We use the cleaned dataset created in Lesson 03.

import pandas as pd

df = pd.read_csv("data/iris_clean.csv")
df.head()
sepal_length sepal_width petal_length petal_width species
0 5.1 3.5 1.4 0.2 setosa
1 4.9 3.0 1.4 0.2 setosa
2 4.7 3.2 1.3 0.2 setosa
3 4.6 3.1 1.5 0.2 setosa
4 5.0 3.6 1.4 0.2 setosa

Selecting Columns

df[["sepal_length", "petal_length"]].head()
sepal_length petal_length
0 5.1 1.4
1 4.9 1.4
2 4.7 1.3
3 4.6 1.5
4 5.0 1.4

Filtering Rows

Example: filter rows where petal_length > 4.

df_filtered = df[df["petal_length"] > 4]
df_filtered.head()
sepal_length sepal_width petal_length petal_width species
50 7.0 3.2 4.7 1.4 versicolor
51 6.4 3.2 4.5 1.5 versicolor
52 6.9 3.1 4.9 1.5 versicolor
54 6.5 2.8 4.6 1.5 versicolor
55 5.7 2.8 4.5 1.3 versicolor

Creating New Features

We create a new feature: petal_area.

df["petal_area"] = df["petal_length"] * df["petal_width"]
df.head()
sepal_length sepal_width petal_length petal_width species petal_area
0 5.1 3.5 1.4 0.2 setosa 0.28
1 4.9 3.0 1.4 0.2 setosa 0.28
2 4.7 3.2 1.3 0.2 setosa 0.26
3 4.6 3.1 1.5 0.2 setosa 0.30
4 5.0 3.6 1.4 0.2 setosa 0.28

Sorting Data

df_sorted = df.sort_values(by="petal_area", ascending=False)
df_sorted.head()
sepal_length sepal_width petal_length petal_width species petal_area
118 7.7 2.6 6.9 2.3 virginica 15.87
109 7.2 3.6 6.1 2.5 virginica 15.25
100 6.3 3.3 6.0 2.5 virginica 15.00
117 7.7 3.8 6.7 2.2 virginica 14.74
143 6.7 3.3 5.7 2.5 virginica 14.25

Grouping and Aggregation

Compute the mean petal_area per species.

grouped = (
    df.groupby("species")
      .agg(mean_petal_area=("petal_area", "mean"),
           mean_sepal_length=("sepal_length", "mean"))
      .reset_index()
)

grouped
species mean_petal_area mean_sepal_length
0 setosa 0.36560 5.006000
1 versicolor 5.72040 5.936000
2 virginica 11.32898 6.604082

Conditional Logic

Create a simple size category based on petal_area.

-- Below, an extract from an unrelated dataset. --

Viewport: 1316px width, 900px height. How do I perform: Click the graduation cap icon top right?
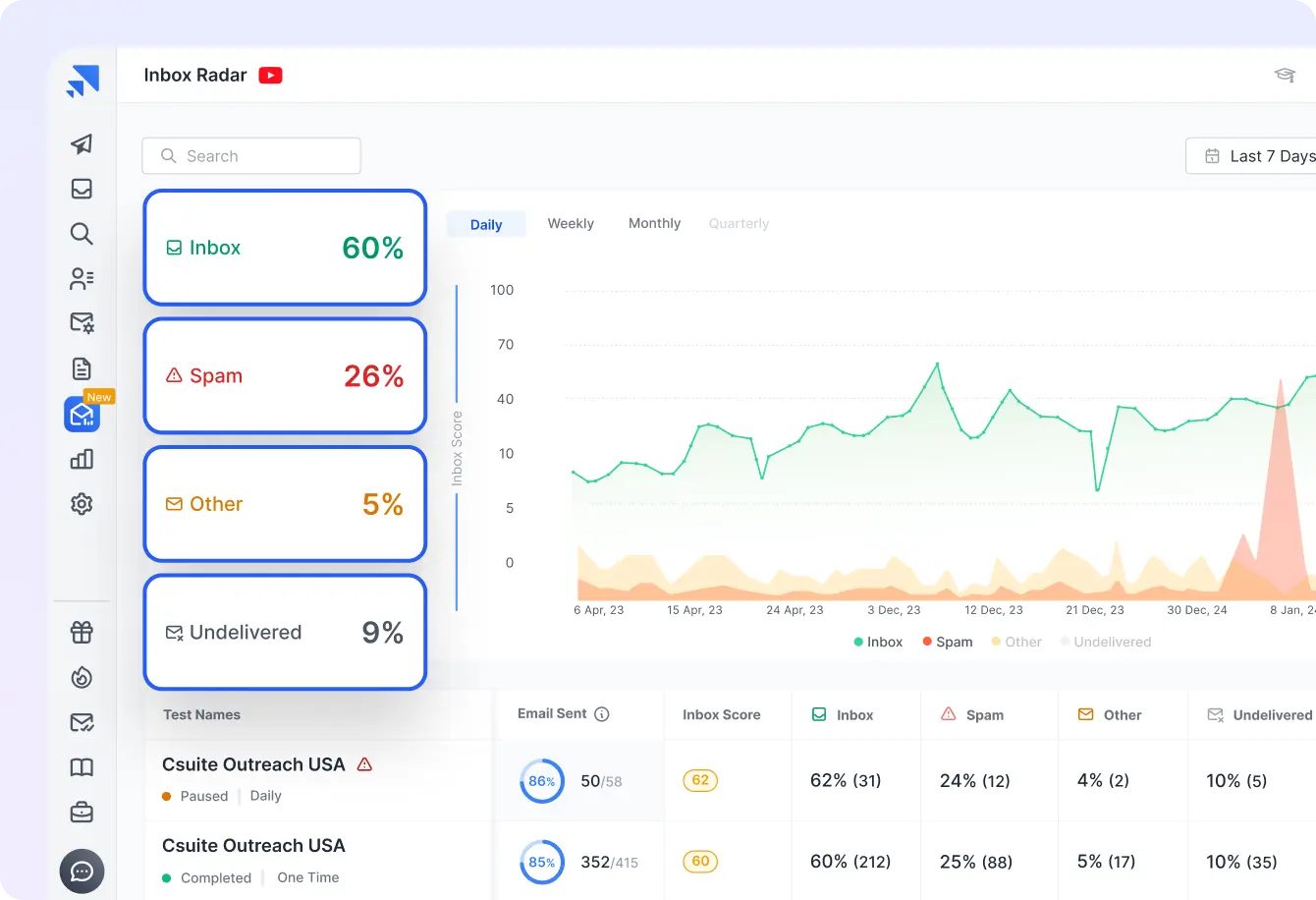(x=1285, y=75)
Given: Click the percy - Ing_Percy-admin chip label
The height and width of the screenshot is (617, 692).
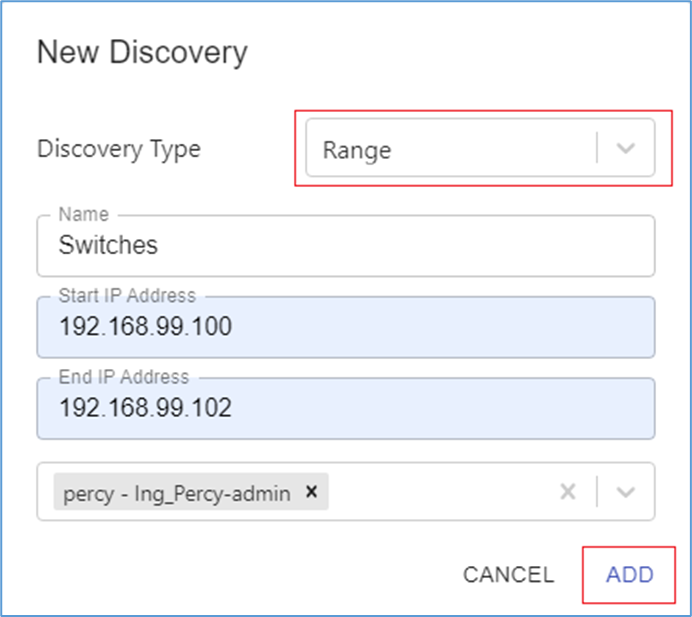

df["size_category"] = df["petal_area"].apply(
    lambda x: "large" if x > df["petal_area"].median() else "small"
)

df.head()
sepal_length sepal_width petal_length petal_width species petal_area size_category
0 5.1 3.5 1.4 0.2 setosa 0.28 small
1 4.9 3.0 1.4 0.2 setosa 0.28 small
2 4.7 3.2 1.3 0.2 setosa 0.26 small
3 4.6 3.1 1.5 0.2 setosa 0.30 small
4 5.0 3.6 1.4 0.2 setosa 0.28 small

Reshaping Example (Long Format)

Convert selected columns to long format.

df_long = df.melt(
    id_vars="species",
    value_vars=["sepal_length", "sepal_width", "petal_length", "petal_width"],
    var_name="measurement",
    value_name="value"
)

df_long.head()
species measurement value
0 setosa sepal_length 5.1
1 setosa sepal_length 4.9
2 setosa sepal_length 4.7
3 setosa sepal_length 4.6
4 setosa sepal_length 5.0

Validation Checks

print("Shape:", df.shape)
print("Missing values:", int(df.isna().sum().sum()))
Shape: (149, 7)
Missing values: 0

Summary

  • You selected and filtered data
  • You created derived features
  • You grouped and aggregated values
  • You applied conditional logic
  • You reshaped data into long format

These transformations form the foundation of real-world data preparation workflows.